The Right Approach to Exceptions

Nick Sabalausky a at a.a
Sun Feb 19 10:42:56 PST 2012


"Andrei Alexandrescu" <SeeWebsiteForEmail at erdani.org> wrote in message 
news:jhr81v$2i3r$3 at digitalmars.com...
> On 2/19/12 9:56 AM, Nick Sabalausky wrote:
>> "Andrei Alexandrescu"<SeeWebsiteForEmail at erdani.org>  wrote in message
>> news:jhr0vq$24t0$1 at digitalmars.com...
>>>
>>> This is self-evident. Again, the meaning of "recoverable" is "operation
>>> may succeed if retried with the same input". It's a hint for the catch
>>> code.
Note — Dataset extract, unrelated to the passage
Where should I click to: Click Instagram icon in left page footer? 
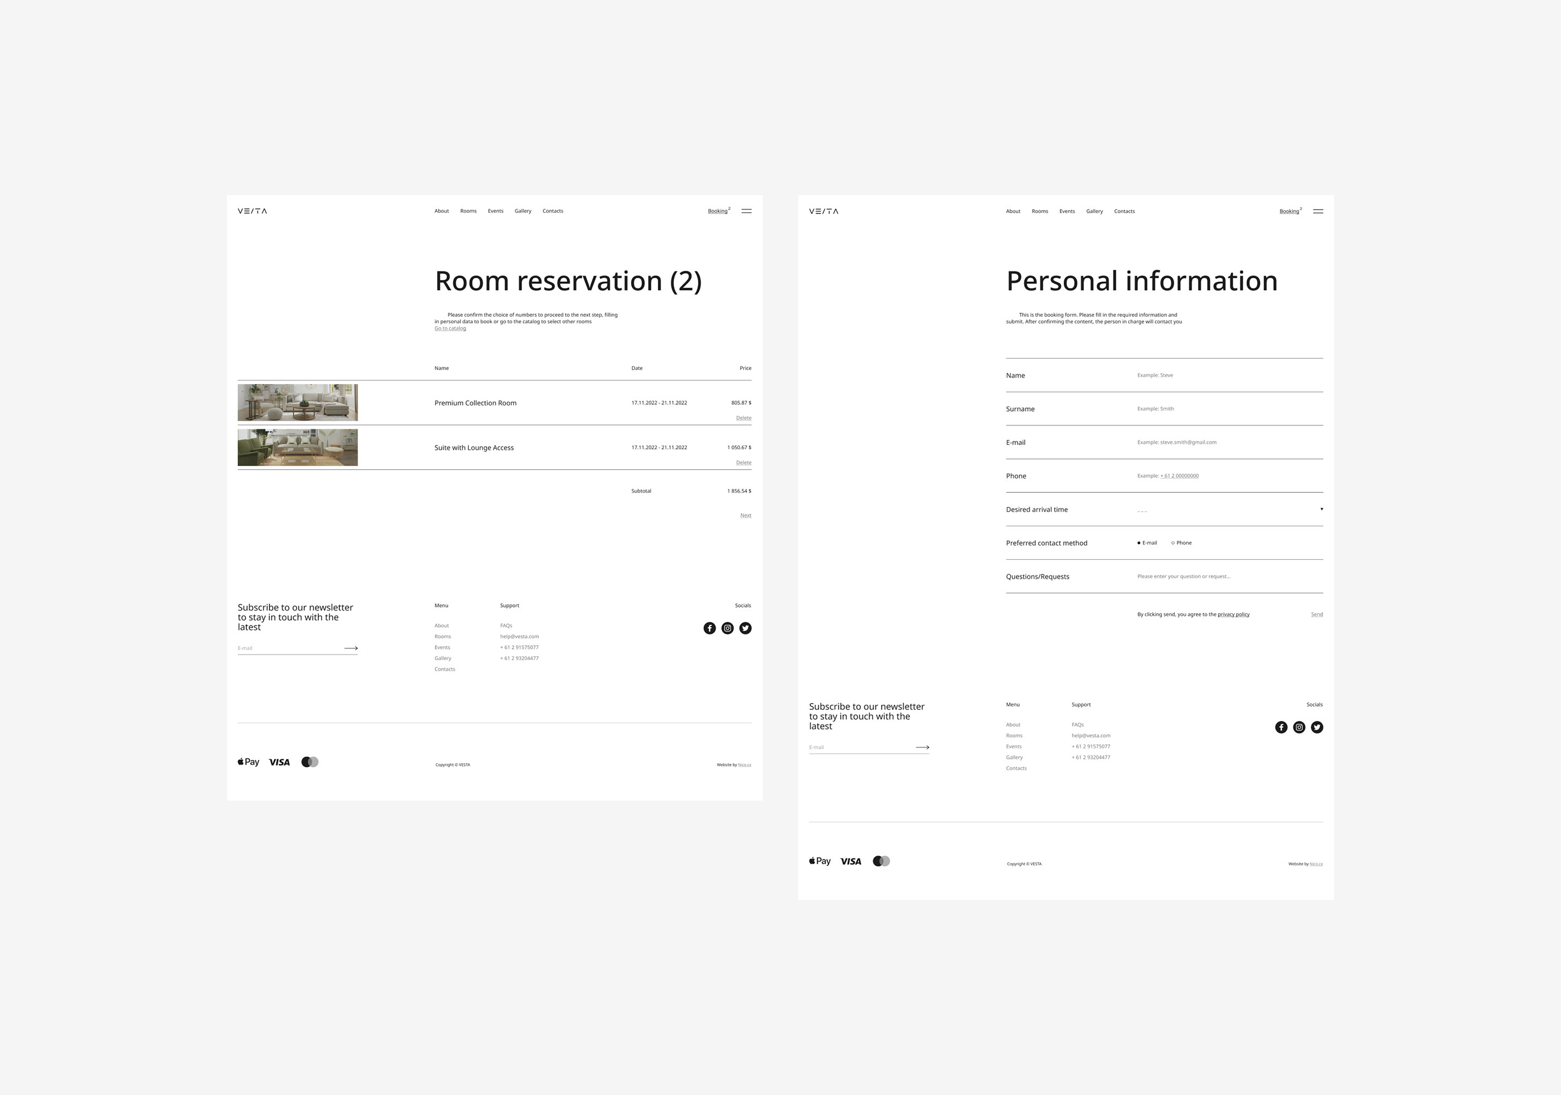pyautogui.click(x=727, y=628)
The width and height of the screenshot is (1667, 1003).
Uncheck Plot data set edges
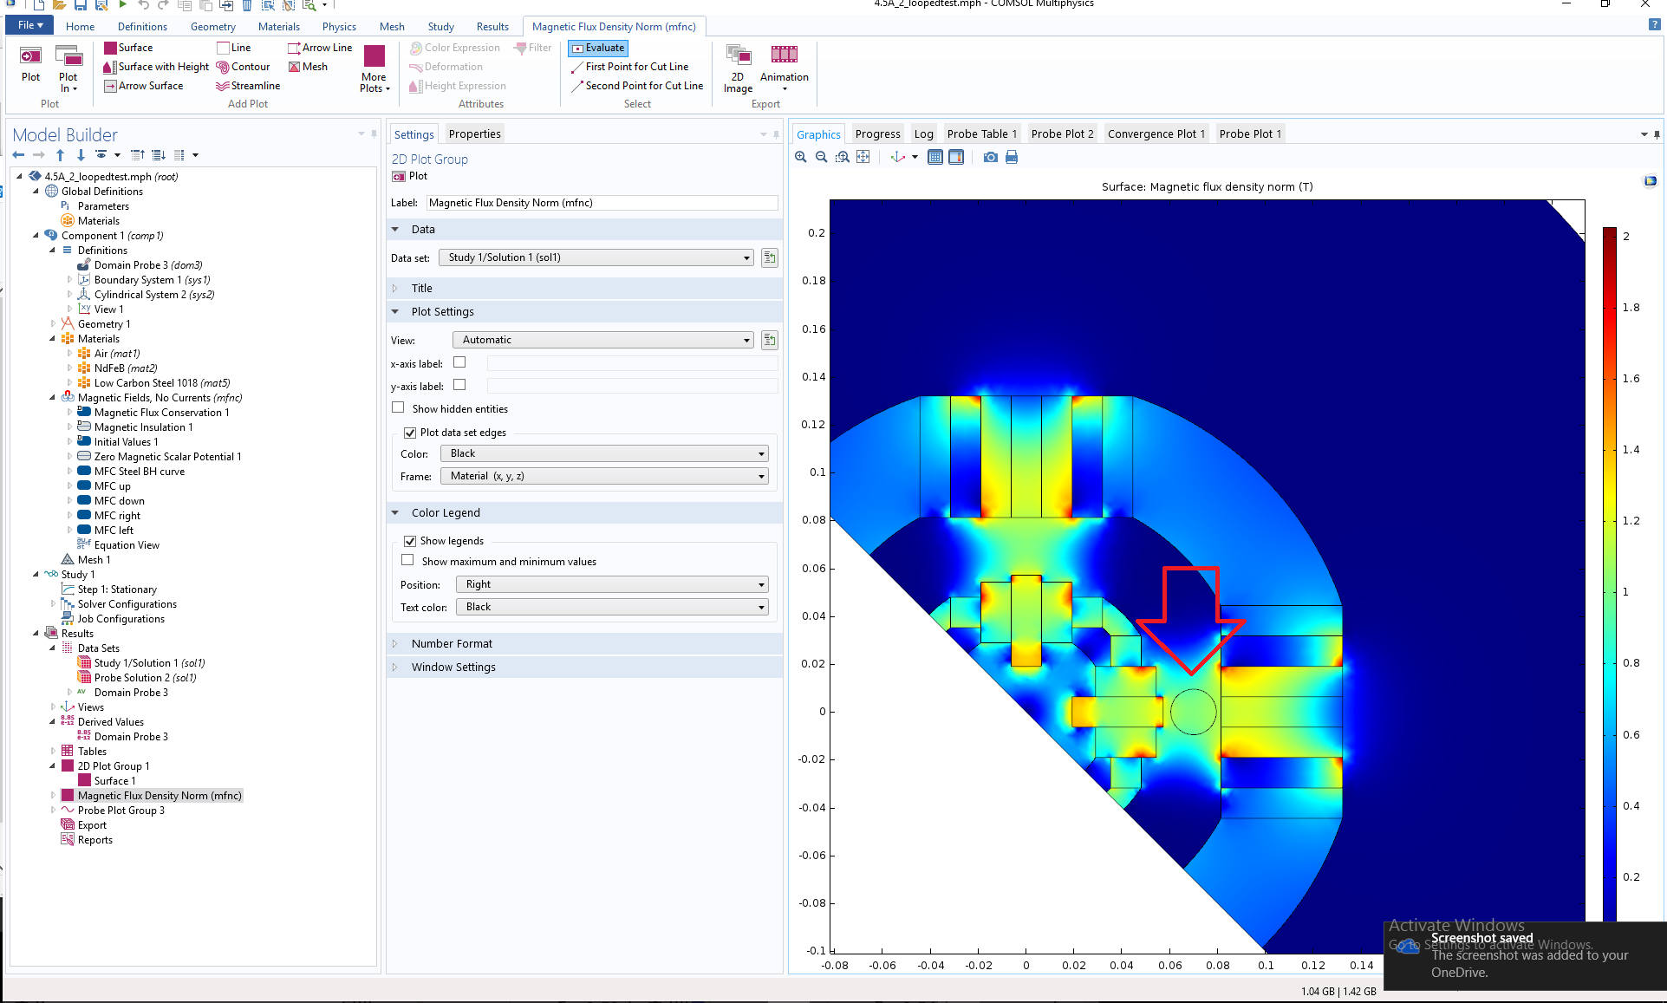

Of course the program is free to ignore that aspect, retry a 
>>> number
>>> of times, log, display user feedback, and so on. But as far as 
>>> definition
>>> goes the notion is cut and dried.
>>>
>>
>> WTF? "Recoverable" means "can be recovered from". Period. The term 
>> doesn't
>> have a damn thing to do with "how", even in the context of exceptions. It
>> *never* has. If you meant it as "operation may succeed if retried with 
>> the
>> same input", then fine, but don't pretend that *your* arbitrary 
>> definition
>> is "cut and dried".
>
> I think it's a reasonable definition of "can be recovered from" in the 
> context of exceptions.
>

Reasonable maybe, but not obvious. That's all I'm trying to say.